Tasks and exercises:
A – Summarize the discussion in two sentences.
B – Using the discussion, explain why Bush won't withdraw from Iraq, in one or two sentences.

DaveC: At the time, I favored: going into Afghanistan, committing adequate resources to rebuilding the country and restoring security, taking care that the reconstruction projects employed as many Afghans as possible, and doing whatever I could to restore civil government and the rule of law there, and focussing on that. Then, once Afghanistan was on its feet again, simply leaving, without asking for anything or expecting gratitude.

I remain convinced that this would have done more to upend the stories jihadists were telling people about us than anything else. Certainly it would have been better, in this regard, than doing exactly what they said we would do. I thought it was an immense strategic opportunity, which we squandered. Also, it would have been right.

Simultaneously, I would have scrapped whatever response we had planned to the recession that had already begun, in favor of a very serious program to make our infrastructure more secure, and focussing like a laser on securing Russian loose nukes and tightening up financial institutions to deprive terrorists, and others, of the possibility of being able to move money through it without oversight.

Those were my views at the time, and I stick by them. Iraq made no sense then, and it makes no sense in retrospect.

Also: I assume that Bush wasn't referring to his Dad's entire war, just to not going in to help the Shi'a. I think GHWBush's mistake was suggesting that they rise up, which gave them reason to think he might support them. Once he had done that and they rose, there were no good options (though possibly grounding Saddam's helicopters, without in any other way invading, would have helped; I don't know enough about that.)

Grounding helicopters just puts us squarely into Pottery Barn territory.

I suppose Bush draws some distinction between people slaughtered because you abandoned them, and people slaughtered by the other side in a war you haven't yet abandoned.

probably. but the people are dead in either case - and the only difference is Bush's state of mind.

I ought to clarify that my question was not just to hilzoy, but to everybody in general. But I have to point out that the foreign Islamist fighters in Iraq would be in Afghanistan, fighting our reconstruction efforts. It's not a given that the civilian and US military casualties in Afghanistan would be the same if the US wasn't in Iraq.

And on a personal level, Bush won't withdraw because if he withdraws, the humiliating defeat of the US in the Iraq war will always be inside his Presidency. If he can push that job off, in at least some American history books he may be listed only as the man who began the second war with Iraq, not the man who led the US to humiliating defeat in Iraq.
Well, perhaps another way of looking at it is that our "mission" in Iraq was indeed "Iraqi Freedom," not setting up a client state in the region giving us easy access to oil.

[Data records]

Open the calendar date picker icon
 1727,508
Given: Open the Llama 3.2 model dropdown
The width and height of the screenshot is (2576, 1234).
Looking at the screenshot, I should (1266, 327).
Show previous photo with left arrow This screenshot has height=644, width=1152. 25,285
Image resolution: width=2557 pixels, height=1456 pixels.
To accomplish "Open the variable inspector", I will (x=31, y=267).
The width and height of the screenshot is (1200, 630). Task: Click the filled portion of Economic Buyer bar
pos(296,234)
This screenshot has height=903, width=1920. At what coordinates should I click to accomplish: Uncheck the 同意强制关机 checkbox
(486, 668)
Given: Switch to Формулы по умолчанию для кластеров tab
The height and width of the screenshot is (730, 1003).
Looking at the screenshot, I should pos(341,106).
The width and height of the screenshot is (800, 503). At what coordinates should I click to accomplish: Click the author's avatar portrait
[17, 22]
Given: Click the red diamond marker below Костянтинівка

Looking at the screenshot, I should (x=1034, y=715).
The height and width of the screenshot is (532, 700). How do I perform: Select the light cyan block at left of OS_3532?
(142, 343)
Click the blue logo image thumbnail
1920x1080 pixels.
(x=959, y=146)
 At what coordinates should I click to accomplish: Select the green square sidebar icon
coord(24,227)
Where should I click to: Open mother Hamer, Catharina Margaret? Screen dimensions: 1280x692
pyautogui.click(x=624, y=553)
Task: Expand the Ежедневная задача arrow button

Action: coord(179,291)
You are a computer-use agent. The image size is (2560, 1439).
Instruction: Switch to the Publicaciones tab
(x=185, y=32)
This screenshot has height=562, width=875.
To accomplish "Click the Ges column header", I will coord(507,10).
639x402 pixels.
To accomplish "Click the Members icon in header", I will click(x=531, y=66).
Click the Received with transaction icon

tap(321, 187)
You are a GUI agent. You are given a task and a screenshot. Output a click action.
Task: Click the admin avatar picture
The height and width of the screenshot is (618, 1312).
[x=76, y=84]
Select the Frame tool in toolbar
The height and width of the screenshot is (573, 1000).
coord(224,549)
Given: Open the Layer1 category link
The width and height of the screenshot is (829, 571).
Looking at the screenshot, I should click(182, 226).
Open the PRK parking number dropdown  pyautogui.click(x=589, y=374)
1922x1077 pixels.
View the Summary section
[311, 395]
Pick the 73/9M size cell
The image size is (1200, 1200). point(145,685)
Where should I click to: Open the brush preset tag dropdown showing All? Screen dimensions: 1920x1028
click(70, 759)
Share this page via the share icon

Results in order:
A – One commenter says they had favored rebuilding Afghanistan with adequate resources, Afghan workers and restored civil government, then leaving without expecting gratitude, while also securing infrastructure, Russian loose nukes and financial institutions, and they call the Iraq war senseless both then and in retrospect. Others discuss the elder Bush's mistake of suggesting that the Shi'a rise up, argue that foreign Islamist fighters in Iraq would otherwise be in Afghanistan fighting reconstruction efforts, and suggest that Bush won't withdraw so that the defeat stays outside his presidency.

B – If he withdraws, the humiliating defeat of the US in Iraq will always be part of his presidency. If he pushes that job off, at least some American history books may list him only as the man who began the second war with Iraq, not the one who led the US to defeat there.